Back in college, my wife and I did an excellent job of staying in shape. I think I dropped around 10 to 15 pounds and got myself down to about 195, which is pretty good. I’m a rather big boned guy and stand about 6 foot 1 inch. My wife, on the other hand, lost quite a bit more, I’m thinking right in the 20 pound range, which is absolutely amazing. We both did this over the course of about a year to a year and a half, through 2 semesters and a summer and it was awesome. We never experienced a level of energy quite like it. We were up at around 6am each morning and down at our local YMCA using their equipment, and also doing some at home exercises. Since we were in college, we had free memberships. Not many took advantage like we did!
At Home Exercises Routine
Now that we are past college and working every day, we lead more sedentary lives. I’m sure most can agree that it’s difficult to find the energy to do anything after work, let alone find time to exercise. Here’s the thing though, if you exercise after work using at home exercises, like I have managed to pull myself to do, you will experience a pretty decent energy boost! It’s true, and the reason for this is that when you exercise, your body releases a whole slew of chemicals to get the body and mind going again.
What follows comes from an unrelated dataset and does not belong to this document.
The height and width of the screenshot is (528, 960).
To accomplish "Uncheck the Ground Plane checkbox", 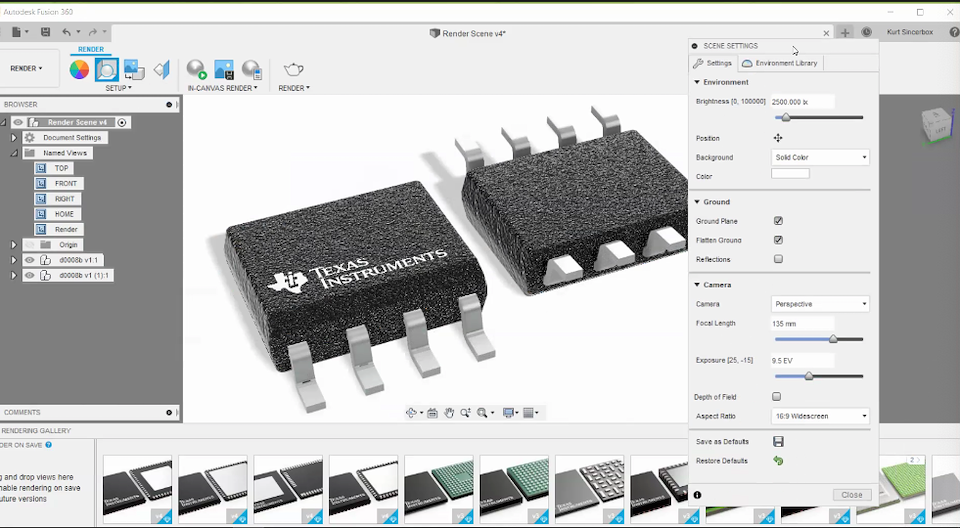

Have you heard the statement that exercise is one of the best ways to relieve stress and live a longer life? This is exactly why. The human body was meant to move!
Since we don’t have access to a free YMCA anymore, we are cheap as all get out so are never going to sign up for a gym, and haven’t quite saved the money to buy our own elliptical yet, I decided that I needed to be the catalyst behind getting us back into a routine of at least staying in shape, if not losing a little bit of weight.
To do this, I present to you our daily routine (starting today after work :)), of 5 free at home exercises that you can do from the comfort of your home. When you combine these 5 exercises, you will see that you get a very well rounded workout, since you touch on every major part of the body for strength training, plus some cardio. The best part about these at home exercies is that they require nothing but an open floor and your body. We are setting a modest goal of simply doing this every day, for the next month, after we are both home for the evening, nothing more. No weight goals, no time goals, just 5 times a week we will do each of these things. That way, we won’t be disappointed if we don’t accomplish anything (which I’m sure won’t be the case). We will report back our results after a month, so stay tuned for that!
1. Lunges – A lunge is an excellent strength training exercise that focuses on major muscles in the upper leg. To be honest, I feel it in my calf as well as my lower back when I do this, so I think it works the middle body in general. We will do 15 of these each evening.
2. Crunches – This is a modified version of a situp which allows for more strenuous working of the abdominal muscles. First you lay on your back, like when you do a normal situp. You then bend your knees, put your hands on your ears and focus on tightening up your stomach muscles while sitting up about 6 inches. We will do 20 of these each evening. *Do not put your hand behind your neck or head. This can cause injury (believe me, I know)*
3. Pushups – This has got to be the most basic of strength training that a person can do. I’m sure everyone knows what a pushup is. If not, just use that Google Oracle we’ve all come to know. We will do 20 of these each evening.
4. Cardio - We will be doing the follow Ninja Cardio workout, together each evening. I’m pretty pumped for this! Now the only trick will be to find a place to do it…
5. Stress Reliever - To cool down, we are going to be doing the following yoga workout. This is an excellent way to end an intense workout.
So there you have it, the routine that we are going to follow for the next month. So on January 6th, we will assess our results to see just how effective this little program of at home exercises that I created will be. After that we will probably change it up a little bit, maybe adding a little more intensity. I encourage you to try this out for yourself, to get that blood going when you get home from work, so you can actually enjoy your evenings. There’s nothing worse than getting home from work and sitting around all evening. Hop to it!